Rewrite the lines below as a numbered list, skipping blank lines and leaving out the pictures.

## start Supplied data

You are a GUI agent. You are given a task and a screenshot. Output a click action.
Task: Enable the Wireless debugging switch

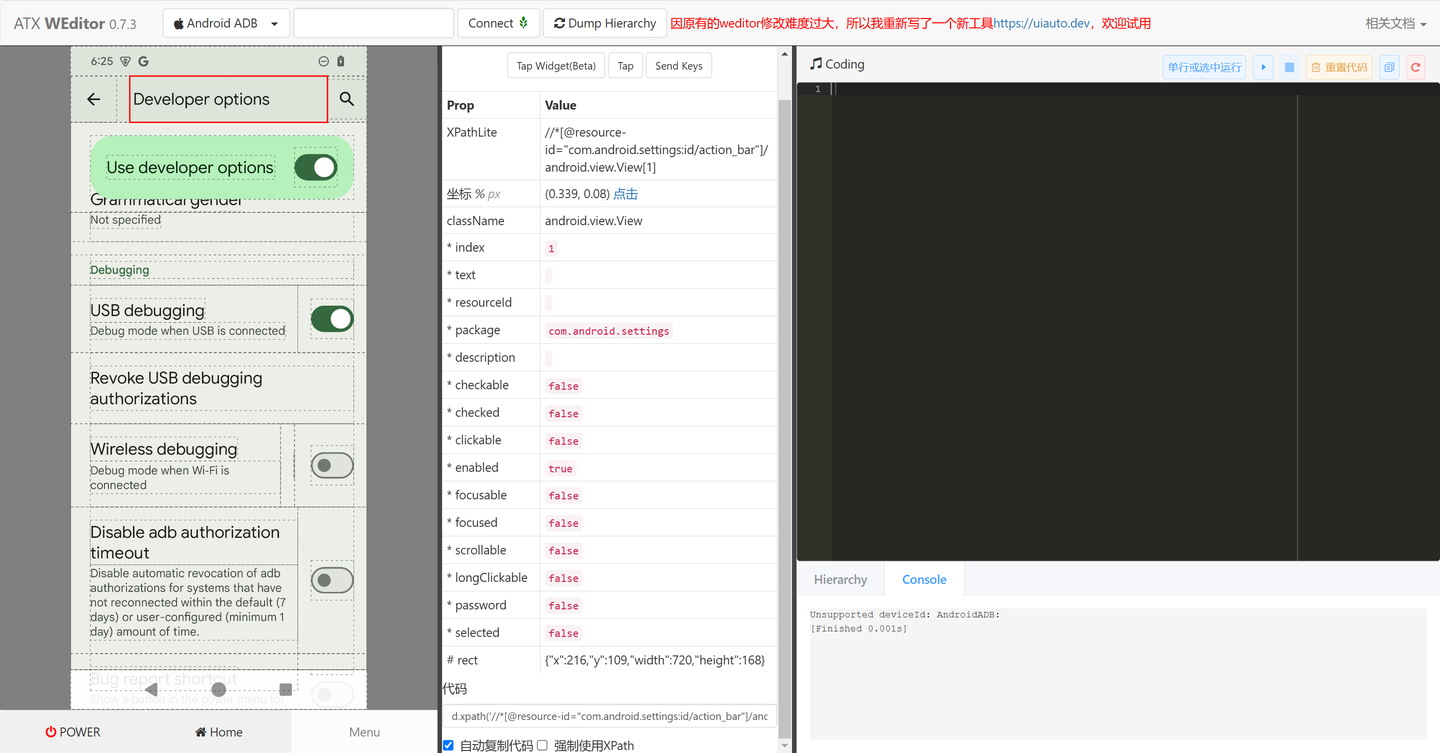332,465
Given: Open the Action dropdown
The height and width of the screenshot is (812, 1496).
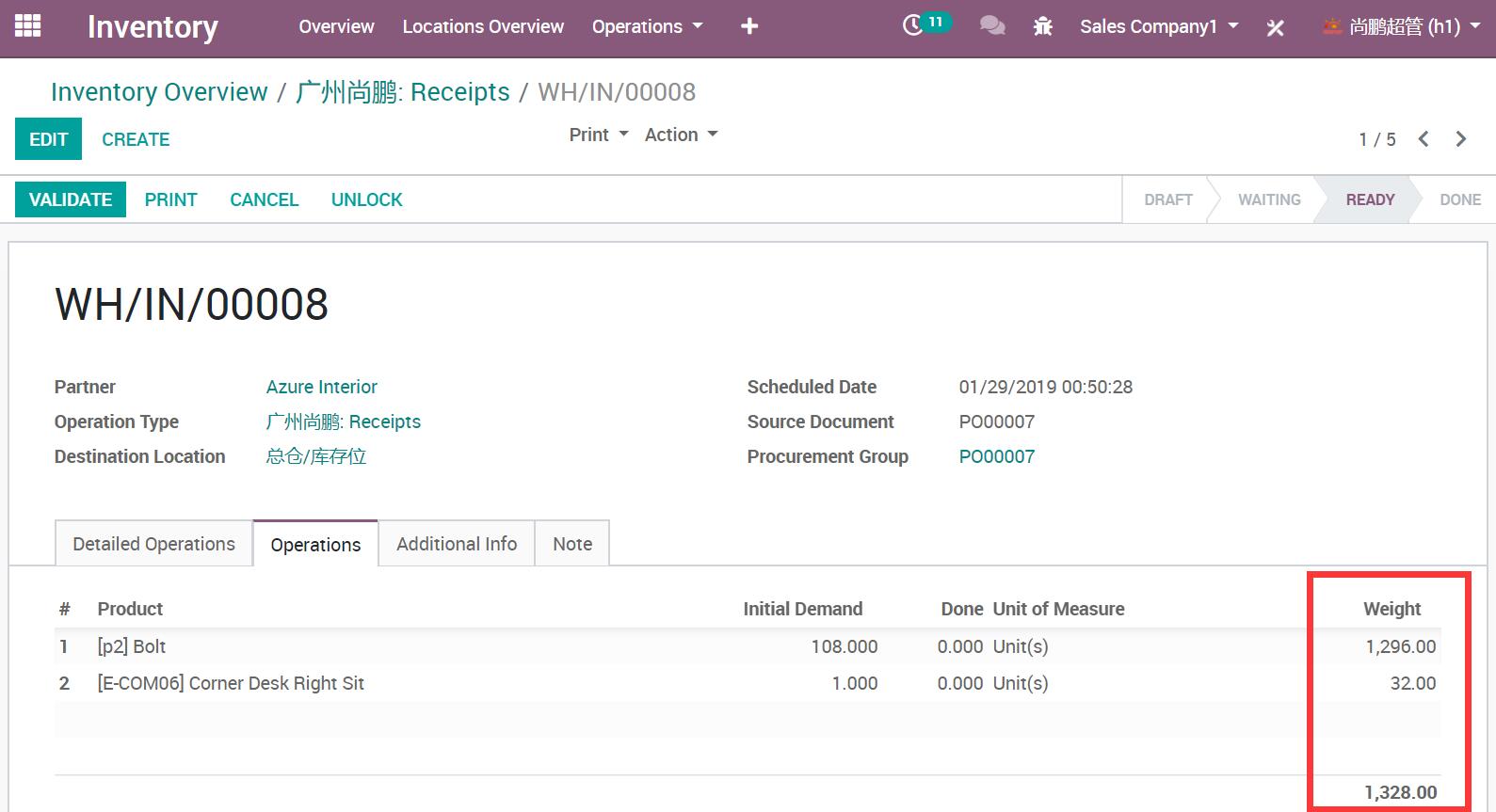Looking at the screenshot, I should click(681, 135).
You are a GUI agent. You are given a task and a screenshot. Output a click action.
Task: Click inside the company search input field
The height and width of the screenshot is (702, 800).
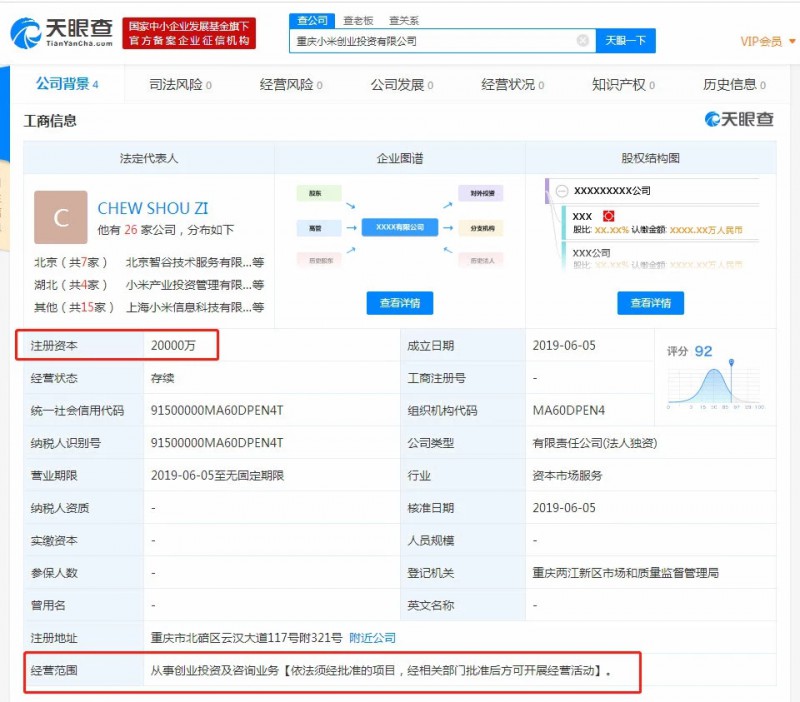coord(430,40)
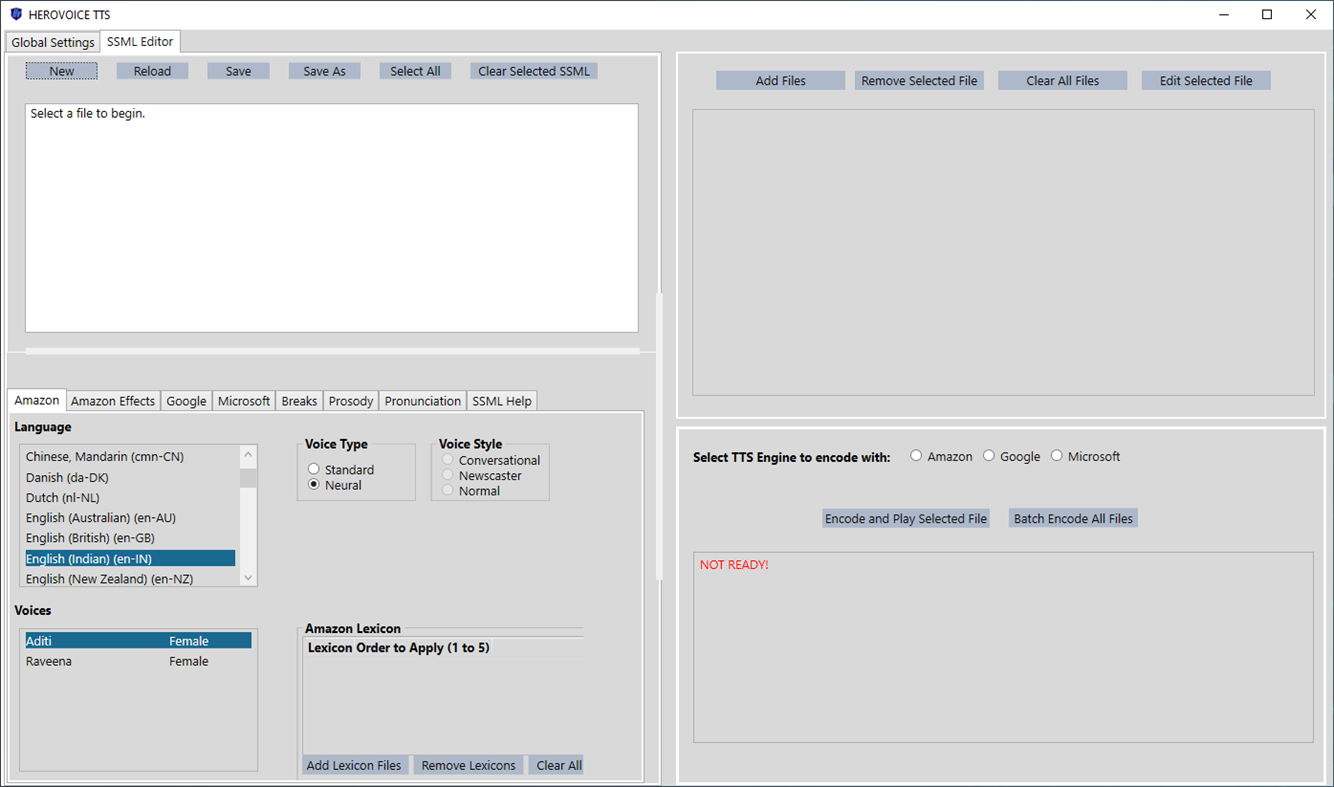Batch Encode All Files

coord(1073,518)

## end Supplied data

_Written response_
1. You are a GUI agent. You are given a task and a screenshot. Output a click action.
2. Task: Enable the Wireless debugging switch
3. 332,465
4. Given: Open the Action dropdown
5. The height and width of the screenshot is (812, 1496).
6. Looking at the screenshot, I should click(681, 135).
7. You are a GUI agent. You are given a task and a screenshot. Output a click action.
8. Task: Click inside the company search input field
9. The height and width of the screenshot is (702, 800).
10. coord(430,40)
11. Batch Encode All Files
12. coord(1073,518)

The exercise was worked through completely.